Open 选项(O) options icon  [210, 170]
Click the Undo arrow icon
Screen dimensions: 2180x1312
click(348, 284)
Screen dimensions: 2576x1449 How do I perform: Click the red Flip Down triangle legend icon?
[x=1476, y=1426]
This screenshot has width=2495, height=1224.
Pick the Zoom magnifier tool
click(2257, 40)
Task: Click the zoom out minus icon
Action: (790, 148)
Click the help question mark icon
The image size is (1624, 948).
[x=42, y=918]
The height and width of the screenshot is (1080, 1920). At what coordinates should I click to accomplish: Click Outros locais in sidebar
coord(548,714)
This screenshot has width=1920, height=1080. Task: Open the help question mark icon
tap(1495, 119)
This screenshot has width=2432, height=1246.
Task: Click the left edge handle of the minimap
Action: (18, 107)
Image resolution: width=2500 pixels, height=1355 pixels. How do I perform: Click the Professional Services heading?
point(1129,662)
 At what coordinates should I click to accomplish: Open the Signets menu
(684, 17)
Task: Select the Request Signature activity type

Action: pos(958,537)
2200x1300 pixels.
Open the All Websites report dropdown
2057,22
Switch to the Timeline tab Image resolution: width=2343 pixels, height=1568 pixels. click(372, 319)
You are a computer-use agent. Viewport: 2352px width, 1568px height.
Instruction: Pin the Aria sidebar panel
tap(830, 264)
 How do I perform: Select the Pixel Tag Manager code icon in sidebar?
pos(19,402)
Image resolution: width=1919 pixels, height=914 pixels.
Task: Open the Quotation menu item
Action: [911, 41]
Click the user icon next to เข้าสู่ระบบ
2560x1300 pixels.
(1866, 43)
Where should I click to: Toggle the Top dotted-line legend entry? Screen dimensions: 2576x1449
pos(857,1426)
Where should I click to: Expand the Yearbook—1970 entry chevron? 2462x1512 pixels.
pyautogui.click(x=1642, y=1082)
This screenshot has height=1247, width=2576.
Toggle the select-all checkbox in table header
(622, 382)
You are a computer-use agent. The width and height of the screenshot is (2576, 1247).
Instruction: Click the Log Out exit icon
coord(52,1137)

## [Activity]
Once you have located every line with the word "agent" in the material above, list those lines.

## [Solved problem]
You are a computer-use agent. Viewport: 2352px width, 1568px height.
You are a computer-use agent. The width and height of the screenshot is (2576, 1247).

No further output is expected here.